══ Texte fourni

L’accusée ne conteste pas cette relation avec un jeune homme qui était l’enfant d’amis, et dont elle pourrait être la maman, mais assure qu’il avait atteint la majorité sexuelle, même si elle ne l’a pas questionné sur son âge. Et puis cela s’est passé à la sortie d’un Comptoir où tout le monde avait un peu bu.
Aujourd’hui, la fille de l’accusée et son ex-mari, parents du plaignant, soutiennent leur fils et font face au reste de la famille. La maman du plaignant, persuadée qu’elle n’était pas désirée, est convaincue que sa mère a voulu la faire payer…
Une face plus noire
Les proches et amis restés fidèles à l’accusée parlent, à l’instar de son avocate, Me Tracy Salamin, de «la meilleure des grands-mères». Le plaignant lui en dresse un portrait sombre: «Rien ne me surprend. Cela fait depuis l’âge de raison que j’entends ces inepties. C’est de la perversion et de la manipulation.»
Et d’assurer que ce qui le met en colère, c’est qu’on considère que les parties de camping et de bricolage sont incompatibles avec les abus sexuels. Il se dit libéré du poids du secret: «J’essaie de trouver des choses pour me libérer l’esprit de cette atmosphère nauséabonde. Aujourd’hui, je suis libre de tout cela.» Mais il peine à contenir ses émotions, au point que la présidente l’a admonesté à plusieurs reprises.
Pour Me Anne-Claire Boudry, conseil du plaignant, ce dossier a des aspects d’ironie tragique. Il y a d’un côté des «faits atroces qui détruisent, commis par une personne de confiance» et de l’autre son client qui comparaît entravé. «Ne vous fiez pas aux apparences!», a-t-elle averti.

════
══ Données affichées

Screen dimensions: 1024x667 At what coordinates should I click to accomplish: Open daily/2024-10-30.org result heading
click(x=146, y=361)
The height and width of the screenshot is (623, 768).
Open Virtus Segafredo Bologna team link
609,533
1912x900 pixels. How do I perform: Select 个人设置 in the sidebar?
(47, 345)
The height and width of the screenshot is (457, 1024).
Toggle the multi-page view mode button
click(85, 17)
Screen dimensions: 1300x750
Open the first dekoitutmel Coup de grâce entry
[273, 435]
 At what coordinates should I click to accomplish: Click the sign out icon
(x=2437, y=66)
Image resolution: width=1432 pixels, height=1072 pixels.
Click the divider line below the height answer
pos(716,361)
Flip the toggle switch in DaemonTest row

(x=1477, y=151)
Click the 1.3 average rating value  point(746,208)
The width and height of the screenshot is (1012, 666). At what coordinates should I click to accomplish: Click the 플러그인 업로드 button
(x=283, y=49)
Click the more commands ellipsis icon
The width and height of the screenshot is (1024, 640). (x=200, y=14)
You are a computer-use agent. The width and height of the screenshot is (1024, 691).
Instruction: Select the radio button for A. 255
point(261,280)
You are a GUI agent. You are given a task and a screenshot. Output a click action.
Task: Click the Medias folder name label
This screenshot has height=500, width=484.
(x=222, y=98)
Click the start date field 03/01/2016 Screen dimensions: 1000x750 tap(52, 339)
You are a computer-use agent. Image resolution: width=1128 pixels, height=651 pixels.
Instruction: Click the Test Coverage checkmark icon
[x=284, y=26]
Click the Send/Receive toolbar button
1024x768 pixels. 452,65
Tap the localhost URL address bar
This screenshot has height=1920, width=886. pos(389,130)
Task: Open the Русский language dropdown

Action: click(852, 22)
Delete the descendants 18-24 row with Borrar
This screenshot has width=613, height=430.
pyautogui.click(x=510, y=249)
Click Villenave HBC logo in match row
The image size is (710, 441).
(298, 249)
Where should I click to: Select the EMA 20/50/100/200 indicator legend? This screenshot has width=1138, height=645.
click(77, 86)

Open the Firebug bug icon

════

__Consigne 1__
Dites si chacune des affirmations suivantes concorde avec le texte sur le procès ci-dessus. Répondez par oui ou par non, en citant exactement les mots décisifs du texte.
(a) L’accusée affirme avoir demandé son âge au jeune homme.
(b) L’accusée est défendue par Me Tracy Salamin.
(c) La présidente n’a repris le plaignant qu’une seule fois.
__Consigne 2__
Poursuivez le texte sur le procès à partir de sa dernière phrase.

__Zone de réponse 1__
(a) Non : « même si elle ne l’a pas questionné sur son âge ».
(b) Oui : « à l’instar de son avocate, Me Tracy Salamin ».
(c) Non : « la présidente l’a admonesté à plusieurs reprises ».

__Zone de réponse 2__
Et de développer sur le thème de la crédibilité. Certes, des contradictions apparaissent dans le dossier, mais il s’agit de faits remontant à plus de 20 ans revenus à l’occasion de flashbacks sensoriels.
C’est cette levée de l’amnésie qui a été expliquée par la thérapeute du plaignant. Cette psychologue est convaincue que l’hétéroagressivité de son patient trouve son origine dans ce passé traumatique. Et de rappeler à la cour qu’un femme sur cinq et un homme sur sept ont, selon les statistiques, subi des abus sexuels durant l’enfance.
La psychologue affirme que ces faits se produisent le plus souvent dans le cadre large de la famille. Son diagnostic diffère de celui des experts – deux expertises figurent au dossier –, mais il s’agit de différences de qualification scientifiques.
La thérapeute assure que les abus subis expliquent les comportements, en particulier les agressions commises par le plaignant. Celui-ci souffre d’anxiété, de stress, qui conduisent à une dysrégulation émotionnelle. Pratiquement, lorsqu’une personne entre dans son espace – autrement dit vient trop près de lui –, il a peur et réagit de manière disproportionnée.
L’avocate de l’accusée, Me Salamin, s’est fondée sur le dossier pour insister sur les contradictions de l’accusé, soutenant qu’il déduit plus qu’il ne se souvient. Elle admet bien évidemment qu’il souffre, mais ajoute que ce n’est pas à cause de sa cliente.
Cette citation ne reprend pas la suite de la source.